Our experiments use two datasets (‘Adult’ and ‘German’), the four classifiers (LR, RF, NB, DT), and two attributes (‘Gender’ and ‘Race’), which are exactly the same as those used in [24]. There are other datasets available in algorithm fairness literature (see e.g., the survey of [19]), countless kinds of classifiers, and more kinds of protected attributes (such as age, nationality). However, it is practically infeasible to experiments all combinations, due to combination explosions. Experiments in most of other studies on fairness testing [8, 16, 24, 27] thus also use two or three datasets, classifiers, and attributes.

Vbt-X inherently contains random behaviours, as it samples different data on different executions. This threat is mitigated by taking average over 10 trials for all experiments. In experiments for RQ2, we use \(s=10\) for the number of XOR clauses s for a conservative evaluation, since Basic Vbt-X best performs with \(s=10\) by preliminary experiments with \(s=5, 10, 15\). Our experiments use 10 min (600 s) for the execution timeout limit. There is no standard criteria for execution time limit in fairness testing literature, but more studies seem to use several hundred seconds for it; e.g., [24] uses 930 s and [28] uses 500 s. Our timeout setting follows this convention.
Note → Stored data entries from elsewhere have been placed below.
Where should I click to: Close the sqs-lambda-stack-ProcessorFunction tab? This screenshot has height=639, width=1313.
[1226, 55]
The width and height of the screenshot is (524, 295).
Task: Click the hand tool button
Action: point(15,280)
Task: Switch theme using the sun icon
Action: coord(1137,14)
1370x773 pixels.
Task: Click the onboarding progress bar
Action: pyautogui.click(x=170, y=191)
7 Conclusion and Future Work

In this paper, we developed a black box testing technique for individual fairness Vbt-X, by applying hash-based sampling techniques [3,4,5, 9] to the test generation of Vbt, a state-of-the-art fairness testing technique by Sharma and Wehrheim [24, 25]. The novelty of this work is to show the mechanism to apply hash-based sampling, which substantially different approach from Vbt, actually works, and performs better than Vbt.

There are several directions for future work. One direction is to refine our ad-hoc heuristic search to decide the number of XOR clauses, and improve the degree of uniformity of sampled data in Vbt-X, as mentioned in Sect. 7. Several related techniques proposed in SAT solving settings [3,4,5] may be applicable for the purpose, although we may encounter difficulty to adapt them to our SMT setting. Another direction in the technical side is to apply our proposed technique to MLCheck [23], which uses Deep Nueral Network (DNN) for approximation classifiers in Vbt framework, instead of decision trees. We are also interested in applying Vbt-X to other properties such as security (e.g., Trojan attack) than fairness as in [23]. The fourth direction is to conduct more thorough experiments to evaluate our proposed techniques using more datasets, classifiers, and protected attributes to generalize obtained results, as explained in Sect. 6.